In Law, Legislation, and Liberty, Hayek directly targeted the welfare state. Whereas Road to Serfdom left some room for government social policy, Hayek’s late work diagnoses the emergence of a shadowy “para-government,” overrun by organized groups aiming “to divert as much as possible of the stream of governmental favor to their members.” Hayek held so-called para-government responsible for destroying legislatures. Although on paper still powerful, the legislature has become a “playball of the separate interests it has to satisfy.” Legislatures are so busy providing special favors to organized groups they no longer deliberate properly or promulgate general laws. The welfare state, and especially the left-leaning groups it benefits (labor unions, public employees), destroy legislatures and the rule of law. Those hoping to save them need to figure out how to push back.

For followers of Hayek eager to smash the “para-government,” Trump must look like a godsend.

How might conservatives do so? By advancing drastic institutional changes even Hayek conceded could seem undemocratic, such as making voting a once-in-a-lifetime act, for example, and lengthening legislative terms to fifteen years. Resting on popular support, the welfare state’s curtailment required attacking democracy.

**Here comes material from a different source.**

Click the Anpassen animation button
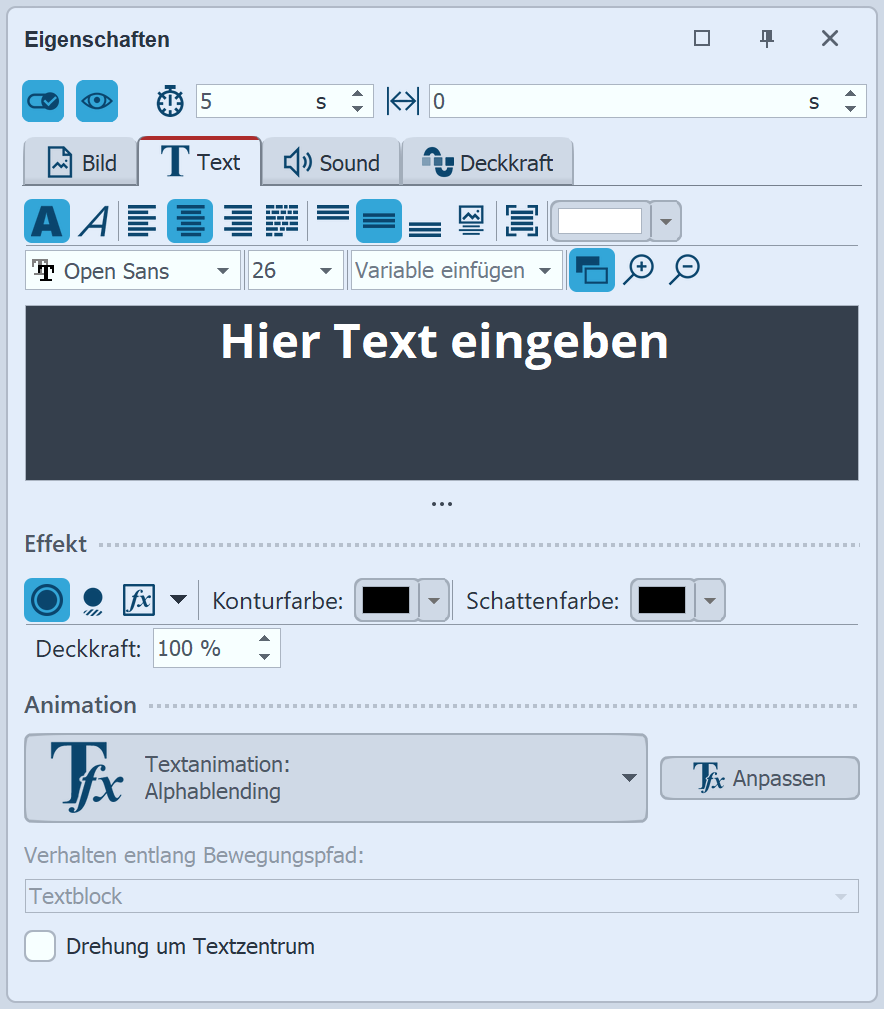 pos(759,778)
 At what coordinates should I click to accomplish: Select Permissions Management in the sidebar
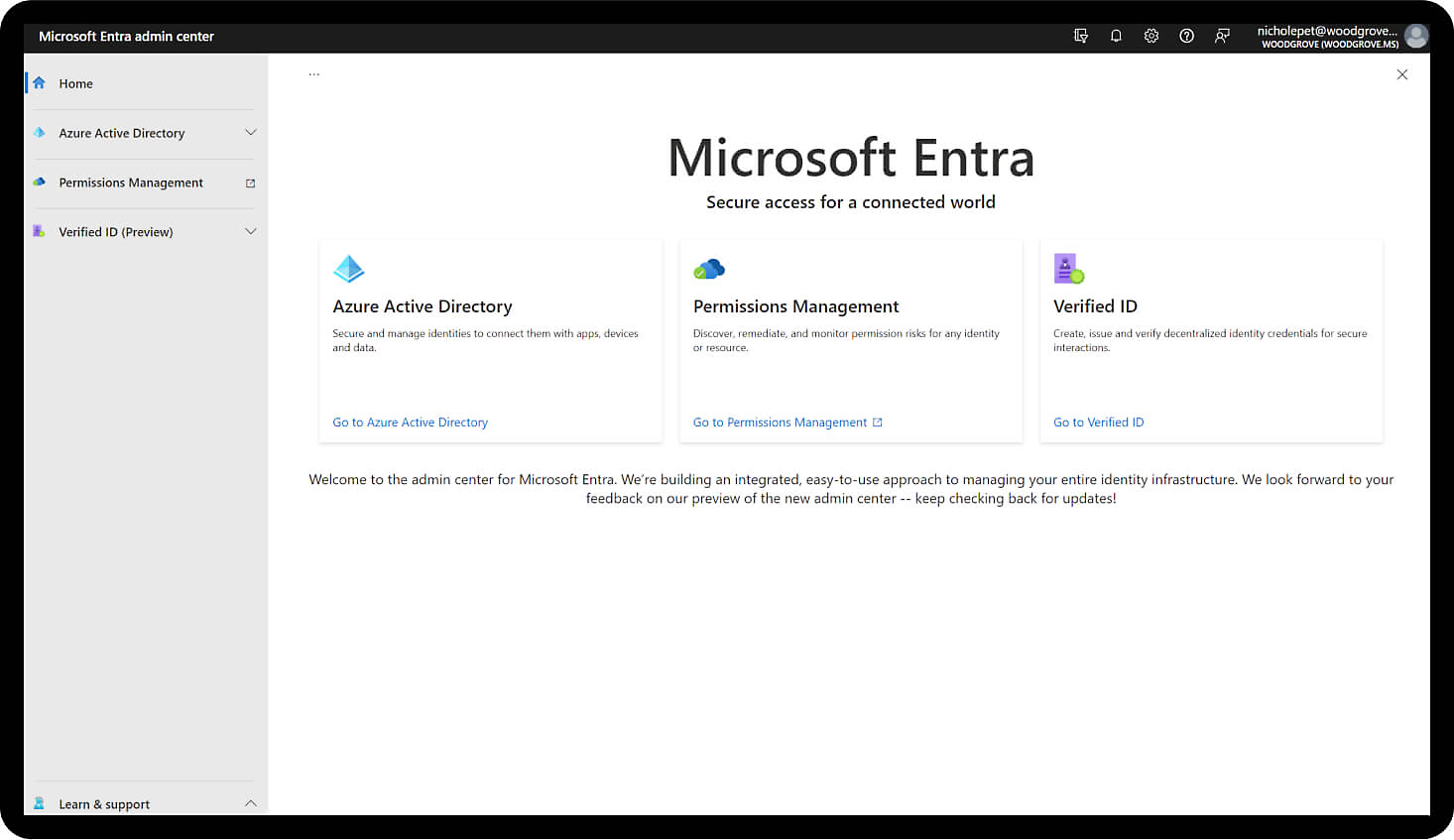[x=130, y=183]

Although congressional Republicans seem ominously hostile to minority voting rights, they have not gone so far as to pursue Hayek’s proposals in Law, Legislation, and Liberty. Yet Hayek’s logic helps explain why Ryan has made his peace with Trump. Hayek warned his readers not to make a fetish of democracy, and this clarifies why Ryan and other small-government Republicans seem unworried that Trump took the presidency without winning the popular vote.

Despite his populist rhetoric, Trump is eager to employ the presidency’s arsenal of decisional weapons to get Hayek’s job done. His executive orders target “intrusive” banking and financial rules, Obamacare, and other recent regulatory initiatives. Trump’s cabinet and department appointees promise to fight against major economic, environmental, and social regulations. One of the Obama administration’s signature accomplishments, the Consumer Financial Protection Bureau, will likely be gutted. Trump’s pick for labor secretary, Andy Puzder, has spent much of his career beating up organized labor, just as Secretary of Education Betsy DeVos has used her sizable fortune to attack public schools and teachers’ unions. No president in modern time has been as hostile to socially progressive initiatives or regulation as is Trump.

For followers of Hayek eager to smash the “para-government” they deem culpable for political dysfunction, Trump—warts and all—must look like a godsend. Behind closed doors, Ryan and his colleagues may worry about Trump’s disdain for the rule of law. Yet they appreciate his full-court press against the components of the welfare and regulatory state that progressives hold dear. Ryan and other Republicans may have made a deal with the devil. Yet Trump remains very much their devil.